La Mauritanie, heureusement, pays de stabilité entretenant de bons rapports avec tous les pays frères de la région, dispose d’atouts réels pour promouvoir la concorde et l’entente entre ces nations et la CEDEAO et les partenaires au développement. Il est donc essentiel de mettre l'accent sur le renforcement de la solidarité africaine envers les pays sahéliens menacés par le terrorisme. Il est inacceptable, en Afrique, de voir la maison du voisin brûler sans l'aider à éteindre l’incendie.
L'Afrique souhaite la mise en place de partenariats authentiques fondés sur des avantages mutuels
Les principaux défis liés au rôle de président de l'UA portent sur les ressources et la coordination au sein du Bureau.
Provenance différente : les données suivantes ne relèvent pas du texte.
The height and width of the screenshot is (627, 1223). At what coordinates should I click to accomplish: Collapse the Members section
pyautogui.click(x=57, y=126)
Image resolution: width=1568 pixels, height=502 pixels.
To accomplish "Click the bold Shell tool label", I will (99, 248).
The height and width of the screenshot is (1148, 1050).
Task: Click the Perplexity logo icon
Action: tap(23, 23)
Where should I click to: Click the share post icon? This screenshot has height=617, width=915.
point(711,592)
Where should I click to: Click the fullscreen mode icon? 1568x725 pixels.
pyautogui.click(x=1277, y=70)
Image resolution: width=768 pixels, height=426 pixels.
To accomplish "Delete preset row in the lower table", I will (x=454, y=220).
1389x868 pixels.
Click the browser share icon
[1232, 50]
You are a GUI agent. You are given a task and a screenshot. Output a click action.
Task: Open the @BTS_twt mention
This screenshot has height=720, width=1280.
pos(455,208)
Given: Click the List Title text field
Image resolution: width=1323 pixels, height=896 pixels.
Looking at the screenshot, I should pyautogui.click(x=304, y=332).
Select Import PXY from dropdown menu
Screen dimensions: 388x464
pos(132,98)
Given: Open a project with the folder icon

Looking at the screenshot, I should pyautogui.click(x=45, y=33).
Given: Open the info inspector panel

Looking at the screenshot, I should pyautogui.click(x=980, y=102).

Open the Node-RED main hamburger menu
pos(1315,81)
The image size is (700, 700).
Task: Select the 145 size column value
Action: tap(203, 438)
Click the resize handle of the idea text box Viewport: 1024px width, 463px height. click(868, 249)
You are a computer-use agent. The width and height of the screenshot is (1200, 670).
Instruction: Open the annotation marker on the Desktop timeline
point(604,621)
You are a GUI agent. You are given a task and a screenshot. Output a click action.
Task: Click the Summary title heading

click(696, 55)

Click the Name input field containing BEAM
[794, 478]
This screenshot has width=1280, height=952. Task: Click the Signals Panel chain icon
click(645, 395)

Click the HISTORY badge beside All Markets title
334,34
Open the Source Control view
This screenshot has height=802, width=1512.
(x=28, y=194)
Comment les partenaires peuvent-ils aider la Mauritanie à les relever ?
Les partenaires peuvent et doivent aider de deux manières. La première, et la plus essentielle, est de s’abstenir de toute ingérence intérieure dans les affaires de l’UA. La deuxième est d’accorder les supports financiers à la réalisation des priorités susmentionnées selon une logique gagnant-gagnant. Il ne s’agit pas d’une assistance car, dans notre philosophie, l’Afrique n’est pas dans un esprit de demande de charité. Nous souhaitons plutôt des partenariats authentiques et bénéfiques avec toutes les parties prenantes, fondés sur des relations mutuellement bénéfiques ou donnant-donnant.
Des inquiétudes concernant le mandat limité à un an ont émergé au sein de l'UA. Quel est le point de vue de la Mauritanie sur la durée de la présidence de l'UA ?
Il n’existe pas de règles absolues en la matière. L’Union européenne, par exemple, a opté pour des mandats de six mois. Un mandat d’un an, tel que retenu par l’Union Africaine, me parait convenable. En réalité, I’importance ne réside pas dans la durée du mandat, mais dans ce qu’on veut y faire et comment on Ie fait. Et c’est sur cela, que nous nous concentrons.